Pielgrzymka Rodziny bł. Edmunda Bojanowskiego
Pielgrzymka Rodziny bł. Edmunda Bojanowskiego

„Bądź pozdrowiona Córko Boga Ojca
Bądź pozdrowiona Matko Syna Bożego
Bądź pozdrowiona Oblubienico Ducha Świętego
Bądź pozdrowiony Przybytku Trójcy Przenajświętszej”

 



W przeżywanym obecnie roku św. Józefa Kaliskiego udaliśmy się na naszą „rodzinną” pielgrzymkę do Kalisza i Lichenia. 15 września członkowie Stowarzyszenia z Bierunia, Brzezinki, Istebnej, Leśnicy, Piotrowic, Wesołej, Skrzyszowa i Zborowskiego, wraz z s.
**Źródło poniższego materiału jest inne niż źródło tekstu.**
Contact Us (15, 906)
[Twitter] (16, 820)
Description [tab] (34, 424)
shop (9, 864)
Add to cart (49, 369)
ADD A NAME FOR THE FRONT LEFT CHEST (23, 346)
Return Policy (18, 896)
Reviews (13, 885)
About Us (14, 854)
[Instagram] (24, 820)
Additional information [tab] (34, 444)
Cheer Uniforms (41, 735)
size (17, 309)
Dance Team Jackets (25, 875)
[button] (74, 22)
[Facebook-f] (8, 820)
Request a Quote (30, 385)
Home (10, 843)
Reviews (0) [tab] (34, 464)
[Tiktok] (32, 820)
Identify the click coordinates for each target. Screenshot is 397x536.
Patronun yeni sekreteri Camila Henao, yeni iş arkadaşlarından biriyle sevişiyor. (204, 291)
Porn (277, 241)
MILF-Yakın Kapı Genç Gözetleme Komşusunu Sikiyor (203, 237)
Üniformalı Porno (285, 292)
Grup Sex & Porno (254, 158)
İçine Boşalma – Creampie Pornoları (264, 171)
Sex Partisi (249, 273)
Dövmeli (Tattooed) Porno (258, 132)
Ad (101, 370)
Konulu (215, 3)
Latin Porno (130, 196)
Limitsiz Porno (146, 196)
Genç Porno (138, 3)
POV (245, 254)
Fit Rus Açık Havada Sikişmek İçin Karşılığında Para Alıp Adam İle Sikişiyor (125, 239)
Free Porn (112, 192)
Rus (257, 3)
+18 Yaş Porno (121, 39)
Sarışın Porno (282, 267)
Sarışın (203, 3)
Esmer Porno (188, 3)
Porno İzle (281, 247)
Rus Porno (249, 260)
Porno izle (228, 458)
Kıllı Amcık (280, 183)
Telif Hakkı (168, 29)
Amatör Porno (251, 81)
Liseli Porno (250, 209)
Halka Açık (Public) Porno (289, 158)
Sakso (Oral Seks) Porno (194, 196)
M. Patrycją Grodzieńską, s. M. Janą z Leśnicy i s. M. Amelią z Bierunia, wyruszyli z Panewnik do Narodowego Sanktuarium św. Józefa w Kaliszu. W tym dniu, we wspomnienie Matki Bożej Bolesnej, spotkali się tutaj pielgrzymi m.in. z diecezji toruńskiej i kaliskiej oraz 52 osoby z naszej Rodziny bł. Edmunda Bojanowskiego. O godzinie 10:30 było oprowadzenie po bazylice, a o 11:00 odsłonięcie Cudownego Obrazu św. Józefa i przywitanie pielgrzymów. Następnie ks. kan. dr Jarosław Powąska wygłosił konferencję tematyczną o św. Józefie. Szczególną uwagę zwrócił na przedstawienie św. Józefa na kaliskim obrazie, na którym jest on w towarzystwie Trójcy Świętej i Maryi. Po prelekcji wzięliśmy udział w nabożeństwie przed Cudownym Obrazem, które prowadził ks. Damian Weiss. Po modlitwie Anioł Pański rozpoczęła się uroczysta Msza św. pod przewodnictwem ks. prał. Jacka Ploty – kustosza Sanktuarium. Homilię wygłosił ks. kan. dr Jarosław Powąska. Po Eucharystii udaliśmy się na wspólny posiłek – zupę z kuchni polowej oraz każdy indywidualnie mógł pomodlić się przed Cudownym Obrazem św. Józefa i zwiedzić świątynię.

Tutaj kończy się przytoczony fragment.